What competencies have been developed with this process?

Many. Among them, those related to quantitative reasoning, because when formulating mixtures, students must apply concepts such as percentages, proportions, relationships and conversion of units, among others. The development of these competences has been evidenced in the results obtained in the Saber 11 tests by the students participating in the project, as well as their admission to public and private universities in the country. Likewise, it has been possible to develop citizen competencies related to team work and tolerance, as well as entrepreneurship and innovation skills.

Do they have allied companies that buy the resulting product?

The resulting product is consumed by students and their families, due to the quantities obtained. In this sense, a very important strategic ally in the development, consolidation and improvement of the project has been Recon, which, thanks to the training provided and the seed capital contributed, has allowed us to visualize ourselves and give us that much-needed push to move from an academic project to a commercial and entrepreneurial project. Currently, thanks to the support of the Fundación Pro Excelencia, we are acquiring machinery on a larger scale, to increase production, and managing with Recon some commercial alliances; in this way we can benefit more students and generate employment in the region.

How sustainable is the project?

The project is sustainable because we have the support of professionals who have passed through the training rooms of the Fundación Proexcelencia and they have contributed to the purchase of cocoa and machinery. Once the production begins on a larger scale, the project is self-sustaining according to the financial study carried out, given the profit margin that is generated. This will allow linking other actors in the region, such as farmers, for the purchase of cocoa beans at a fair price, and weaving craftswomen, who will be responsible of making the packaging of the chocolates.

What is the hardest thing to inspire others?

The most difficult thing is to gain their trust, organize people, convince them of the benefits and potential of the ideas that one proposes, especially in this region, which has been hit hard by violence and where despair often abounds. Thanks to the project we have been changing that mentality, showing that great things can be achieved by working as a team.

What has been the most difficult part of the project?

Losing the fear of failure. Many times we imagine bad things that do not end up happening in the end and in this respect Recon has helped us a lot.

Is this project replicable in other areas of the country?
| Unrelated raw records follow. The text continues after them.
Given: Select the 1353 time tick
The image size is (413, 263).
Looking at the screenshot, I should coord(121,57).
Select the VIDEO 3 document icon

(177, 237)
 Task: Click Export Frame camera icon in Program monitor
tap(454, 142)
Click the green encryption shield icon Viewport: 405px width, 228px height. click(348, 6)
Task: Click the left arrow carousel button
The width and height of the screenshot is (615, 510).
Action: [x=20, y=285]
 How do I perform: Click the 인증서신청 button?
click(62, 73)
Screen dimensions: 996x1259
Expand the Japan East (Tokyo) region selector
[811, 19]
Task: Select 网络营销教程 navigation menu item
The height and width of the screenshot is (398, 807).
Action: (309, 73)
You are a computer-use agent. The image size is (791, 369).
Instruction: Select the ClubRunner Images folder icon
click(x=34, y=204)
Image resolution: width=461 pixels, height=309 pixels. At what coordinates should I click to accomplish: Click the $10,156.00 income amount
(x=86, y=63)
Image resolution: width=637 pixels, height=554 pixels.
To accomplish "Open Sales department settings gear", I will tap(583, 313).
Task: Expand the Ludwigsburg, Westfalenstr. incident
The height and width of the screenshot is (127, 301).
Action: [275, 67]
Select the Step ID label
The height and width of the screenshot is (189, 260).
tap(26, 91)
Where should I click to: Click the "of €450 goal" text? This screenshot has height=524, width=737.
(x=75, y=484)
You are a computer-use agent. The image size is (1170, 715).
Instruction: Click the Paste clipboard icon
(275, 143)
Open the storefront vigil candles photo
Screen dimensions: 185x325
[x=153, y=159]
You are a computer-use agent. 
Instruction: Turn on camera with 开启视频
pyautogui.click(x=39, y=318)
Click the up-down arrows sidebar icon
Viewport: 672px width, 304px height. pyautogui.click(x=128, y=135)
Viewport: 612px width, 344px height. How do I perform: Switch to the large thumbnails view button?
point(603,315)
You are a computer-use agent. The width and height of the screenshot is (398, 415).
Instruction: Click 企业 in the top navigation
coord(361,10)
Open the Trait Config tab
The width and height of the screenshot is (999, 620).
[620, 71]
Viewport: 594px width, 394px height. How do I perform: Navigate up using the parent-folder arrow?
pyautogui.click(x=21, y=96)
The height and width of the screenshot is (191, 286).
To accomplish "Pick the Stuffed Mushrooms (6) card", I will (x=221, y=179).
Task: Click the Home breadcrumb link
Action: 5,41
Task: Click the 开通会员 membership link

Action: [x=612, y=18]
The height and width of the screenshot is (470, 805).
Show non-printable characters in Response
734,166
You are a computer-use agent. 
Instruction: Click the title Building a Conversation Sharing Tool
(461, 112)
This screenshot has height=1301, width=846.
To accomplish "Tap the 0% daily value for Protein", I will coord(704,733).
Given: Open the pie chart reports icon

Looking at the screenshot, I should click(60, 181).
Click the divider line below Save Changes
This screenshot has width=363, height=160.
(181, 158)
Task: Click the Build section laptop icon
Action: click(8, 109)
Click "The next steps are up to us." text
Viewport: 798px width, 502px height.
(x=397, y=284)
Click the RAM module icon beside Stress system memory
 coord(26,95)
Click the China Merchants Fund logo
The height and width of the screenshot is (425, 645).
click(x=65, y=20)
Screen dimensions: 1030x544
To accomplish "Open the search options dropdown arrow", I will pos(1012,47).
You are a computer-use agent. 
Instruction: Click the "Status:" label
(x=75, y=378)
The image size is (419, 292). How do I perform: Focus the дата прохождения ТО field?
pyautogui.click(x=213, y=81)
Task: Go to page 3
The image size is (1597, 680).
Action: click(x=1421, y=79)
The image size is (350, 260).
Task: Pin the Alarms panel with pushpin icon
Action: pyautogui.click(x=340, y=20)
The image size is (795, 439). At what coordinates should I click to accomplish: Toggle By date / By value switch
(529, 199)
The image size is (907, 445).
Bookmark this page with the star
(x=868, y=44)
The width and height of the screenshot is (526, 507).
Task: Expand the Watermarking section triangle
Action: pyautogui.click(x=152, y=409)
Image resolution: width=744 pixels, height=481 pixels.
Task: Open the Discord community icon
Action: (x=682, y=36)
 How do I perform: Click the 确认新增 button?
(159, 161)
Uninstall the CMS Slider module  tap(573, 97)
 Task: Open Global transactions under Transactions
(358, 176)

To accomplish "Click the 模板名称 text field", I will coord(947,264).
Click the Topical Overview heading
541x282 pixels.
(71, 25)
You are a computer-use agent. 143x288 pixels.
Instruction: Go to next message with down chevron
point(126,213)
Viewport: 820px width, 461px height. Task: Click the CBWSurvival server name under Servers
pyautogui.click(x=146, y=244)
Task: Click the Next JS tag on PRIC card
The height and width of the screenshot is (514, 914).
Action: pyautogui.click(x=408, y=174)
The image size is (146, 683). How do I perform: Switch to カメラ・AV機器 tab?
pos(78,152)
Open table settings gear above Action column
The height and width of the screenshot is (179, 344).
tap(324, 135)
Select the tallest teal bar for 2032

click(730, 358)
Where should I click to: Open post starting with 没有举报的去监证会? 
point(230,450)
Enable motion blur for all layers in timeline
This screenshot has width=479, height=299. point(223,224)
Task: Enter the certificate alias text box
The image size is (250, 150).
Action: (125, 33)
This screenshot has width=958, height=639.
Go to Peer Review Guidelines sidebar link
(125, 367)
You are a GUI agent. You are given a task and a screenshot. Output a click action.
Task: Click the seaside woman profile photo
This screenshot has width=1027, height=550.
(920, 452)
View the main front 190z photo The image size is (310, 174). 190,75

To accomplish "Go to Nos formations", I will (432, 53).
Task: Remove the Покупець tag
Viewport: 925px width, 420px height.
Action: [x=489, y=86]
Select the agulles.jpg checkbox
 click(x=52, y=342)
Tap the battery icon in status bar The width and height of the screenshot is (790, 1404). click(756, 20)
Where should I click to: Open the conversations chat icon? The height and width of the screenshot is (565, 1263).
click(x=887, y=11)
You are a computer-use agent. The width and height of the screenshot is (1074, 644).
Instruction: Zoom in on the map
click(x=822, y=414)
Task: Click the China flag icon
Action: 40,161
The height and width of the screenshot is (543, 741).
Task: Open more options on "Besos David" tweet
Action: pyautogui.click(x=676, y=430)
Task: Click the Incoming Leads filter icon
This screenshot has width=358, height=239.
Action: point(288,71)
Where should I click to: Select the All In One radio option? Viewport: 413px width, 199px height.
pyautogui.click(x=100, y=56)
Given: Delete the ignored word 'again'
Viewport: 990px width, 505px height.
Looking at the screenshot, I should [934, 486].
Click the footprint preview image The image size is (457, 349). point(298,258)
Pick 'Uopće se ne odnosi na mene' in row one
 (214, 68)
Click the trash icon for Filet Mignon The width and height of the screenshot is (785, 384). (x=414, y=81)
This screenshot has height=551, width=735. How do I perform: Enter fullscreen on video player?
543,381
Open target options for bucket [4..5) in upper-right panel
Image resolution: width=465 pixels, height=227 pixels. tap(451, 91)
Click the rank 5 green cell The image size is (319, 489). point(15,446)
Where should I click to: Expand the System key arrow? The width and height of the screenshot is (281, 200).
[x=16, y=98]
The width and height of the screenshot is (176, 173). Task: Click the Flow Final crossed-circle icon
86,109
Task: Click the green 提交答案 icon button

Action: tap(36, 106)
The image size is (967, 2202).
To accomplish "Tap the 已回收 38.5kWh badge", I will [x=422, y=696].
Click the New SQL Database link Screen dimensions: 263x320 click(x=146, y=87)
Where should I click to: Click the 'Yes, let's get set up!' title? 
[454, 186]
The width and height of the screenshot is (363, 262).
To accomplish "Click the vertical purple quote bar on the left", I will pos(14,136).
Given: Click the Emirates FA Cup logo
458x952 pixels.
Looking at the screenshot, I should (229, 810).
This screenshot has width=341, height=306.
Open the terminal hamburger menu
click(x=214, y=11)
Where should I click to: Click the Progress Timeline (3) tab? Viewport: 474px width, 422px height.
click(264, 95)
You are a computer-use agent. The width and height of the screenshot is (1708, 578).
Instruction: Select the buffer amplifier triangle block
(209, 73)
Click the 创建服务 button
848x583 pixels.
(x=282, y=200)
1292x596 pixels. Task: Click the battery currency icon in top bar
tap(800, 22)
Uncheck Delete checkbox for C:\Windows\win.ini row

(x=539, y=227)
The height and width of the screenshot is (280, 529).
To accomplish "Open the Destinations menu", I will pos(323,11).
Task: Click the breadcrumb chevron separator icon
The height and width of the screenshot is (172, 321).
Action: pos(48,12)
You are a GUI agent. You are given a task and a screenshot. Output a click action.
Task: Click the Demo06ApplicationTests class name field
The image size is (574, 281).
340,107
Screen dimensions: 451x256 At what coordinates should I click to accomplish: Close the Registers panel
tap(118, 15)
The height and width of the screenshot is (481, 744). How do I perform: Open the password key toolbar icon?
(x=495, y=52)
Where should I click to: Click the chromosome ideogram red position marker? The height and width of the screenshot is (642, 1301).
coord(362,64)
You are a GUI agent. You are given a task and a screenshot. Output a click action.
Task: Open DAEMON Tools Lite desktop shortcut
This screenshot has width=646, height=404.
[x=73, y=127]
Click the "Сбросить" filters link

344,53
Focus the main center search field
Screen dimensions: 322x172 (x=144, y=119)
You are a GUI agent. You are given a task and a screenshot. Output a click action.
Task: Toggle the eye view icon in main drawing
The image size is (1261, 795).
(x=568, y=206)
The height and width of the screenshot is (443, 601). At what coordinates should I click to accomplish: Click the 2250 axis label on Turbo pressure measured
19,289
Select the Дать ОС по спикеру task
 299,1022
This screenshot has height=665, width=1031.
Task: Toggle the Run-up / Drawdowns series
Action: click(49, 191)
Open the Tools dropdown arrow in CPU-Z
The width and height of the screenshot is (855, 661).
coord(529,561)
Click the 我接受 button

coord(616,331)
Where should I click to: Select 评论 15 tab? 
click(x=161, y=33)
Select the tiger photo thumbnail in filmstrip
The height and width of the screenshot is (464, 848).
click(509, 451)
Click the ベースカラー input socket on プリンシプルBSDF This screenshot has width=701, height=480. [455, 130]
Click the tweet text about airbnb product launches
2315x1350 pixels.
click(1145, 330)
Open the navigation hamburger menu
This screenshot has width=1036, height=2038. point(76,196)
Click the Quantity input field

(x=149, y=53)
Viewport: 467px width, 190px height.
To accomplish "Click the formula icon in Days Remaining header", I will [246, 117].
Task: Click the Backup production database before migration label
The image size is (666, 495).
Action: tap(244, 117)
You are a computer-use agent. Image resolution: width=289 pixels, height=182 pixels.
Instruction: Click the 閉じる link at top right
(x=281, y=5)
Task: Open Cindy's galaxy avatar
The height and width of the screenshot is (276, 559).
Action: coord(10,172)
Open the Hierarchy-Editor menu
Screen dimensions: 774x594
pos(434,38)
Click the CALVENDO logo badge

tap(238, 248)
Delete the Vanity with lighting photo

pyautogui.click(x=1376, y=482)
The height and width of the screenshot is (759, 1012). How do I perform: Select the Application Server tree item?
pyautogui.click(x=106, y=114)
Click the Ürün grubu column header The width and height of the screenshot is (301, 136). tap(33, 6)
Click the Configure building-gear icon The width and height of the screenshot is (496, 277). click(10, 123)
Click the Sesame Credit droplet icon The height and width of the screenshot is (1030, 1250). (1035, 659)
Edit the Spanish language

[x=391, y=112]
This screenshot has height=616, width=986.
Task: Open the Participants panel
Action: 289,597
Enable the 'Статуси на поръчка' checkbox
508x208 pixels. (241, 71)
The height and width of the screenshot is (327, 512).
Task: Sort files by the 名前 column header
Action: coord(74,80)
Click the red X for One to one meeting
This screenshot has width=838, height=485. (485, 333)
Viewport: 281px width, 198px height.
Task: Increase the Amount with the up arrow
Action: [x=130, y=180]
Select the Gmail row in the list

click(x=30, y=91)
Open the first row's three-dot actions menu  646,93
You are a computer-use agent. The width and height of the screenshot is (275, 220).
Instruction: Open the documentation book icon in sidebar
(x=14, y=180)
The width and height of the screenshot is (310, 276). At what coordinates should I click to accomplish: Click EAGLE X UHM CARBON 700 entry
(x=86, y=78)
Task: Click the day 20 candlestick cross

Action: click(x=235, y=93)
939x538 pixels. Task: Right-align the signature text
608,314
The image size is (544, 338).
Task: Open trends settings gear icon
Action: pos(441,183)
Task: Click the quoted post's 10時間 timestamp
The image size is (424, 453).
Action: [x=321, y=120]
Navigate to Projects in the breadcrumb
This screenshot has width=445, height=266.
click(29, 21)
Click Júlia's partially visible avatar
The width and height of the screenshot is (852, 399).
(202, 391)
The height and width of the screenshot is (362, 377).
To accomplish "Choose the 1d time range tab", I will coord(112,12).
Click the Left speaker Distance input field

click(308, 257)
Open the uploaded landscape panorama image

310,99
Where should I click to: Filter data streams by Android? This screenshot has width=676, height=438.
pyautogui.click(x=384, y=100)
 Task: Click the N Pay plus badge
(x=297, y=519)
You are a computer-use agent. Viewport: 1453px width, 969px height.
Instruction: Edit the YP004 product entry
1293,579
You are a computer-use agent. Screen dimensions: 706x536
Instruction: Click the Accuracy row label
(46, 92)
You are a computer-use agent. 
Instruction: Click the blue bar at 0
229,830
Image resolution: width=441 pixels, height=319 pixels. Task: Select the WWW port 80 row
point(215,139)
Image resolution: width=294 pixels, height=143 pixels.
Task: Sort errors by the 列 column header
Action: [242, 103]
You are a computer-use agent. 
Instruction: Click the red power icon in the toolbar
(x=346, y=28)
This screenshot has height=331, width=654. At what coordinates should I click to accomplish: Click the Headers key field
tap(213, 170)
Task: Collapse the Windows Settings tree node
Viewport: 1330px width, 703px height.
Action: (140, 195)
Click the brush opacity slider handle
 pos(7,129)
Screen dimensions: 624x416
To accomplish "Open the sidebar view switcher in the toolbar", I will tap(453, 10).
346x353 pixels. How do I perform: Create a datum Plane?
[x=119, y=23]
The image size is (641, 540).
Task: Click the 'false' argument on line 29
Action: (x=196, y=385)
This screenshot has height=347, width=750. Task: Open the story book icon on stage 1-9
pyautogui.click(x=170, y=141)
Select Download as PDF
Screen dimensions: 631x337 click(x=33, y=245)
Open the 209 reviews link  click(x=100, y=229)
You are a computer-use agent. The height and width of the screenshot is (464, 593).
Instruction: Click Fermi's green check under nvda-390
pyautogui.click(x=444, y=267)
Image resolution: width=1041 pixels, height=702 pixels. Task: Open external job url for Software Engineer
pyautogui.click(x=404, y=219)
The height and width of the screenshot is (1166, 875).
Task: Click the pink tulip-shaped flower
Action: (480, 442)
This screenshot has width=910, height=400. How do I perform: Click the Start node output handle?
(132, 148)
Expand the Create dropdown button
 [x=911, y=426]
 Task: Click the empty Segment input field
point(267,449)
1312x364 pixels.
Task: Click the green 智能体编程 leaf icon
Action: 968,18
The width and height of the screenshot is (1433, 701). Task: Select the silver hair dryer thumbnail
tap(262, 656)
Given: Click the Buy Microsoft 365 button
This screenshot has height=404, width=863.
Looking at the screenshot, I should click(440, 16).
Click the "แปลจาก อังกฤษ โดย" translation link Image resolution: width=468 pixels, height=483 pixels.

Of course, cocoa is grown in other areas of the country such as Santander, Sierra Nevada, Arauca and Tumaco, where there have been violent phenomena and there are strong people who want to get ahead. In addition, initiatives such as Cocoa for Peace and the Great Alliance for Cocoa and Chocolate have been promoting the increase of usable areas in the country and the improvement of grain quality. In turn, the Mission for the Transformation of the Colombian Countryside, known as Rural Mission, proposes the creation of innovative pilot projects to analyze results, challenges and their scalability, showing that the Chocolate Montes de María project with very good results can be replicated. On the other hand, Colciencias through the Ondas program seeks to bring young people to science, technology and innovation, and that is precisely what we are doing. All of the above shows how the project is aligned with public policies.

The Chocolate Montes de María project is putting together a small-scale production plant for the production of artisanal chocolate, in the municipality of San Jacinto. The production site will allow tourists to visit it, learn about the process and live the experience of producing their own chocolate. In addition, tours are being organized to visit the cocoa farms.